To correct something that Ergoscience wrote:
There’s no such thing as an “FDA patent application.” A patent application has nothing to do with the FDA. The fact that Schmidt’s patent application was rejected multiple times by the Patent and Trademark Office (PTO) has no bearing on anything the FDA does or approves. The link that Ergoscience gave is to one of the PTO’s rejections of Schmidt’s application, and doesn’t have anything to do with the FDA.
The fact that Schmidt’s patent application was rejected multiple times also says almost nothing about whether Lifewave patches have any genuine efficacy, or whether they’re merely expensive placebos.
I am a patent attorney. I have read every word in Schmidt’s patent applications, and every word of his history of correspondence with the PTO over the last 8+ years since he filed his original provisional patent application. In my opinion from reading that material, Schmidt is not serious about trying to get a patent; rather, he mostly wants to be able to continue advertising that his silly patches are “patent pending.” If he actually believed his own bullcrap about the patches actually having a physiological effect on people, he would have tried much harder to get a patent issued by now, rather than being content to take the slow bus and deliberately delay the process as he has done.

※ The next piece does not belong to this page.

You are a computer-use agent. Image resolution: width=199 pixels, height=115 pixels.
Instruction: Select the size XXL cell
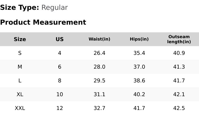tap(20, 108)
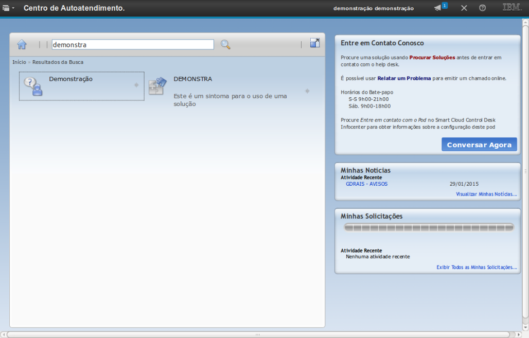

In my opinion, the fact that Schmidt does not appear to have filed for patents in any country other than the U.S., tells me that he doesn’t believe that his patches have any real efficacy. He knows his patches are bogus, rather than representing the revolutionary medical breakthrough that he claims they are. Otherwise he would have invested in patent protection worldwide.
Ask any patent attorney to read the history of Schmidt’s patent applications. I can pretty much guarantee you that that patent attorney will laugh his ass off at what will be about the most transparently ridiculous pseudoscience crap he’s ever read.